## Exercise text
***

I'm currently writing an application in Python that stores its data in a SQLite database. I want the database file to be stored encrypted on disk, and I found the most common solution for doing this to be SQLCipher. I added sqlcipher3 to my project to provide the DB-API, and got started. With SQLCipher, the database encryption key is provided in the form of a PRAGMA statement which must be provided before the first operation on the database is executed.
PRAGMA key='hunter2'; -- like this
When my program runs, it prompts the user for the database password. My concern is that since this is a source of user input, it's potentially vulnerable to SQL injection. For example, a naive way to provide the key might look something like this:
from getpass import getpass
import sqlcipher3
con = sqlcipher3.connect(':memory:')
cur = con.cursor()
password = getpass('Password: ')
cur.execute(f"PRAGMA key='{password}';")

***

(Stored data)

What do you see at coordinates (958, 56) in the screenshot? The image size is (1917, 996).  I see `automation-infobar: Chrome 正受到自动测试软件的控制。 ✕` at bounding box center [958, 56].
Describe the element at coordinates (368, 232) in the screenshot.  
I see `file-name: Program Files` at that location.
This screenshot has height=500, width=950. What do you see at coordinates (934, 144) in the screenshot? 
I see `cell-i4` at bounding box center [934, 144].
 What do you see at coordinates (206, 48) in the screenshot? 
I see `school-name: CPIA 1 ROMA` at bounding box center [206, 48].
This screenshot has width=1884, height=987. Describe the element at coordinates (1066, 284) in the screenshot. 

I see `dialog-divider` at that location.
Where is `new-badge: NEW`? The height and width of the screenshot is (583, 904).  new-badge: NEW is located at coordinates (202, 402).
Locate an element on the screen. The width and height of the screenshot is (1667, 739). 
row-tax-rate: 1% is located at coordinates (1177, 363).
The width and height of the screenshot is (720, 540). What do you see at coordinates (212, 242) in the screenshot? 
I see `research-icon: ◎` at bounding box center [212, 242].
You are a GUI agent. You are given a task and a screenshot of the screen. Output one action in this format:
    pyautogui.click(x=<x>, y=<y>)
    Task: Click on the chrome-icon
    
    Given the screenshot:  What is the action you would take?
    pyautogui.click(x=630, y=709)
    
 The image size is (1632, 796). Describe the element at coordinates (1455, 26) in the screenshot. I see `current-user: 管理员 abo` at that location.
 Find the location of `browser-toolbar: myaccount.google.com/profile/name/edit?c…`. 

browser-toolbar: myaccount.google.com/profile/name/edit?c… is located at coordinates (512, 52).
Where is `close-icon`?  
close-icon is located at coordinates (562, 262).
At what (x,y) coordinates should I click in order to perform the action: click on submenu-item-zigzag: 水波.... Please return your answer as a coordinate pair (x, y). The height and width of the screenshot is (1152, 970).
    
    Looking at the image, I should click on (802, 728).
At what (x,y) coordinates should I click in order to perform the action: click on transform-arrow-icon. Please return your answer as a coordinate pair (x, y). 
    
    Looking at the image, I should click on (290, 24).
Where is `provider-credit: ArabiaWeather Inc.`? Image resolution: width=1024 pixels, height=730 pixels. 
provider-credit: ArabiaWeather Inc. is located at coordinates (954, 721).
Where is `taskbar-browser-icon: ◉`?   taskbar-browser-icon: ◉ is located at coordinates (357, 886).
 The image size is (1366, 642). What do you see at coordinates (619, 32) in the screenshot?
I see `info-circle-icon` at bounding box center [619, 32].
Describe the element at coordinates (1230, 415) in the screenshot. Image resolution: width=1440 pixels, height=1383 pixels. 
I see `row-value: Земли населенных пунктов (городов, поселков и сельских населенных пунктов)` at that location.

***

## Problems to work on
1. In the SQLCipher post, which package was added to the project to provide the DB-API?
2. Reproduce the part of the rows that opens with the line containing "This screenshot has width=1884, height=987." and closes with the line containing "center [212, 242].", with both of those lines included.

## List of answers
1. sqlcipher3

2.
This screenshot has width=1884, height=987. Describe the element at coordinates (1066, 284) in the screenshot. 

I see `dialog-divider` at that location.
Where is `new-badge: NEW`? The height and width of the screenshot is (583, 904).  new-badge: NEW is located at coordinates (202, 402).
Locate an element on the screen. The width and height of the screenshot is (1667, 739). 
row-tax-rate: 1% is located at coordinates (1177, 363).
The width and height of the screenshot is (720, 540). What do you see at coordinates (212, 242) in the screenshot? 
I see `research-icon: ◎` at bounding box center [212, 242].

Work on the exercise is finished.